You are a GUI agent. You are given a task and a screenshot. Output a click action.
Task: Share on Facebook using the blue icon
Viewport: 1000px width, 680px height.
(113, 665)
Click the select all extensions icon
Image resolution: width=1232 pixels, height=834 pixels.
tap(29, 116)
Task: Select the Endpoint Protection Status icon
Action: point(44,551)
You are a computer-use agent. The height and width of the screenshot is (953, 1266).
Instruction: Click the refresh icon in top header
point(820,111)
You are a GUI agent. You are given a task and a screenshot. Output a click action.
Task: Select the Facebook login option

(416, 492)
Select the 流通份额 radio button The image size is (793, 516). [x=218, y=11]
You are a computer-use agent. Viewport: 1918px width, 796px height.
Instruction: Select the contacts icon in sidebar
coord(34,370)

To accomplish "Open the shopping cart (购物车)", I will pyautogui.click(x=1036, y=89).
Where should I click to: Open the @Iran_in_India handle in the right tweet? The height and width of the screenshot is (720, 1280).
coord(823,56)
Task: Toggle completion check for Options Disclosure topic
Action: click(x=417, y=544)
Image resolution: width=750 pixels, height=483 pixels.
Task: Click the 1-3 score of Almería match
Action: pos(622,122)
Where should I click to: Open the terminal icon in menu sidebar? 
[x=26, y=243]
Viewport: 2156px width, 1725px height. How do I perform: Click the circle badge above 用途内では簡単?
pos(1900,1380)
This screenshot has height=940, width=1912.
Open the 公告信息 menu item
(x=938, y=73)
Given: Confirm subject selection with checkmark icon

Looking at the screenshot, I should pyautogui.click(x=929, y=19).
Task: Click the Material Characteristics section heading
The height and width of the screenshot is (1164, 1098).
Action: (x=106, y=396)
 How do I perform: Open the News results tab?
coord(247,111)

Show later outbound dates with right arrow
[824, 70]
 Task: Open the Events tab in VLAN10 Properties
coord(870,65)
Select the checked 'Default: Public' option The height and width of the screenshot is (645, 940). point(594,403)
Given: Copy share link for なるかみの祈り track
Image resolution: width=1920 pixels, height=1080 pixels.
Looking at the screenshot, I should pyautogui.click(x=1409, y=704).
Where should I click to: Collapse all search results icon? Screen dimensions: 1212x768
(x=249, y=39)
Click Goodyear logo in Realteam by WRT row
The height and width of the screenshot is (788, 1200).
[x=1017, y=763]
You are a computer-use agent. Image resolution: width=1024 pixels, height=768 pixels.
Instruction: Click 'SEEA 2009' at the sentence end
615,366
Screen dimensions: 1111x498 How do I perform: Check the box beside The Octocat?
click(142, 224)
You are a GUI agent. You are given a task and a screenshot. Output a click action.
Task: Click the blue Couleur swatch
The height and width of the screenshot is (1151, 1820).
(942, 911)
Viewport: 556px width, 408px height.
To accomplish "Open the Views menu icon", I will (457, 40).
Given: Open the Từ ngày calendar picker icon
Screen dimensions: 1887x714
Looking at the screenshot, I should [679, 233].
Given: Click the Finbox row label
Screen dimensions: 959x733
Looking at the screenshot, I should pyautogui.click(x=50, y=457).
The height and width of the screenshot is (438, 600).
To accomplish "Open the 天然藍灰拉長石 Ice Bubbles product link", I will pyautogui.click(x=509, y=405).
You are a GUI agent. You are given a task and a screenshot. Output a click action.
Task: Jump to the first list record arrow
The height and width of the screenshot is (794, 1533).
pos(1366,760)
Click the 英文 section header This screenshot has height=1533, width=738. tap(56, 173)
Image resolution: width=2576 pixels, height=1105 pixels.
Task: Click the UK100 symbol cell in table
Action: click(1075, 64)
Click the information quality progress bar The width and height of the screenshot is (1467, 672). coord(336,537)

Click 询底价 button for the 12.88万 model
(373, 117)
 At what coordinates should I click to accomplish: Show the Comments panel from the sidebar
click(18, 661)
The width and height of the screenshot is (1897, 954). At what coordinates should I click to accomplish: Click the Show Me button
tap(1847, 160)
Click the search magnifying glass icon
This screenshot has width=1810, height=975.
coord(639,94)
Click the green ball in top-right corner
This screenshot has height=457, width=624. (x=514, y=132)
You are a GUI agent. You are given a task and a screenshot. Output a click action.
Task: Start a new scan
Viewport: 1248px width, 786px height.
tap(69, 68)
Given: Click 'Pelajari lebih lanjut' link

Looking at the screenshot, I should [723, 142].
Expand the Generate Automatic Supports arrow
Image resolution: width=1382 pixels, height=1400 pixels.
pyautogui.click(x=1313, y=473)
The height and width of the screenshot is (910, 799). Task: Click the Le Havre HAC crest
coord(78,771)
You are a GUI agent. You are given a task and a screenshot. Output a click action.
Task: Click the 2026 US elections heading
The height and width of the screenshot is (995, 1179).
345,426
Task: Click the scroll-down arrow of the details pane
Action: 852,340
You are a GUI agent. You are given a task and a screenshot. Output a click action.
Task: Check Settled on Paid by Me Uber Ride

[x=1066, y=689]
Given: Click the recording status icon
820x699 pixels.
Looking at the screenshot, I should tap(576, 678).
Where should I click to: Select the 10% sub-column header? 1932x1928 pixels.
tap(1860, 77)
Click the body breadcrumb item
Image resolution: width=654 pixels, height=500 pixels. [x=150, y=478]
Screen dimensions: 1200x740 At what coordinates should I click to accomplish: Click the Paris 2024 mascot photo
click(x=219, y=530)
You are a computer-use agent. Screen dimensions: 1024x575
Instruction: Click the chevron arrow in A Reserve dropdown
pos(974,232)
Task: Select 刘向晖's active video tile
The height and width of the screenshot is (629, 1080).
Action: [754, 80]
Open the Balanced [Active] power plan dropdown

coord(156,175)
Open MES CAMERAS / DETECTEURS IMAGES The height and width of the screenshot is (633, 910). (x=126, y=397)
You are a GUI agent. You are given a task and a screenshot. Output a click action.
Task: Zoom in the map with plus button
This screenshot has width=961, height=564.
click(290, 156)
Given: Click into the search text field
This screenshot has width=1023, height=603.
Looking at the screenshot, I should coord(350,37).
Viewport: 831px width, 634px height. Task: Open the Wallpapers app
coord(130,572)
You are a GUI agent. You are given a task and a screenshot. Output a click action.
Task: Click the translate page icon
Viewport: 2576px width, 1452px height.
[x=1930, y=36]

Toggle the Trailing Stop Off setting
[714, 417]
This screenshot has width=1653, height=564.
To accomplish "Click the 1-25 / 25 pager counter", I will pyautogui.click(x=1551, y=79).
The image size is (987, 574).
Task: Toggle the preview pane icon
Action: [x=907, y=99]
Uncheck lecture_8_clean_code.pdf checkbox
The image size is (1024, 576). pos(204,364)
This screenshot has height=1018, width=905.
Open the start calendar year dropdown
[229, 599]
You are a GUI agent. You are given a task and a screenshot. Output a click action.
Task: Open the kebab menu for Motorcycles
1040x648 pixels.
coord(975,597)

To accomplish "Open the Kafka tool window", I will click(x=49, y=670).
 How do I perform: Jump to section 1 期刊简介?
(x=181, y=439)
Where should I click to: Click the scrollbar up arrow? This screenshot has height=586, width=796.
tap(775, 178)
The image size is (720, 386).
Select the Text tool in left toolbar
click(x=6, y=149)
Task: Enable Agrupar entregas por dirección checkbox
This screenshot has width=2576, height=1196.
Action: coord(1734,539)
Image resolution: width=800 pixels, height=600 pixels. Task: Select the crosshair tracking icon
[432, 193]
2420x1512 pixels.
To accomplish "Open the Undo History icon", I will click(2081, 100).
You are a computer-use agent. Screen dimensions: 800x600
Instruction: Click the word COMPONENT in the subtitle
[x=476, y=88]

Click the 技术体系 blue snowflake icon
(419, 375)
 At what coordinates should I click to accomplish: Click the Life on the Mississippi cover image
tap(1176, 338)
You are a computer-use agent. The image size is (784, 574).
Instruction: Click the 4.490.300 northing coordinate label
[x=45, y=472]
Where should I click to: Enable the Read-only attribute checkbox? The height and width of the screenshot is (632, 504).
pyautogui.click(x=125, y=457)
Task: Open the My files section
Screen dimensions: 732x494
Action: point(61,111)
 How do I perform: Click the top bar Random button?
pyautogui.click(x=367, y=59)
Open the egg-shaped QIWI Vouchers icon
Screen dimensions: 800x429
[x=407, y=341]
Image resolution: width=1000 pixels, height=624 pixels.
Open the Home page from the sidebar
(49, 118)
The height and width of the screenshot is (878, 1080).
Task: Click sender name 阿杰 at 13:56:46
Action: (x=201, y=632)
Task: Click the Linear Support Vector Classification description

*What is expected*: Can you quote the data above word for word, starting at the line that contains "The width and height of the screenshot is (1897, 954)." and ending after the line that contains "Image resolution: width=654"?

*Exercise answer*:
The width and height of the screenshot is (1897, 954). At what coordinates should I click to accomplish: Click the Show Me button
tap(1847, 160)
Click the search magnifying glass icon
This screenshot has width=1810, height=975.
coord(639,94)
Click the green ball in top-right corner
This screenshot has height=457, width=624. (x=514, y=132)
You are a GUI agent. You are given a task and a screenshot. Output a click action.
Task: Start a new scan
Viewport: 1248px width, 786px height.
tap(69, 68)
Given: Click 'Pelajari lebih lanjut' link

Looking at the screenshot, I should [723, 142].
Expand the Generate Automatic Supports arrow
Image resolution: width=1382 pixels, height=1400 pixels.
pyautogui.click(x=1313, y=473)
The height and width of the screenshot is (910, 799). Task: Click the Le Havre HAC crest
coord(78,771)
You are a GUI agent. You are given a task and a screenshot. Output a click action.
Task: Click the 2026 US elections heading
The height and width of the screenshot is (995, 1179).
345,426
Task: Click the scroll-down arrow of the details pane
Action: 852,340
You are a GUI agent. You are given a task and a screenshot. Output a click action.
Task: Check Settled on Paid by Me Uber Ride

[x=1066, y=689]
Given: Click the recording status icon
820x699 pixels.
Looking at the screenshot, I should tap(576, 678).
Where should I click to: Select the 10% sub-column header? 1932x1928 pixels.
tap(1860, 77)
Click the body breadcrumb item
Image resolution: width=654 pixels, height=500 pixels. [x=150, y=478]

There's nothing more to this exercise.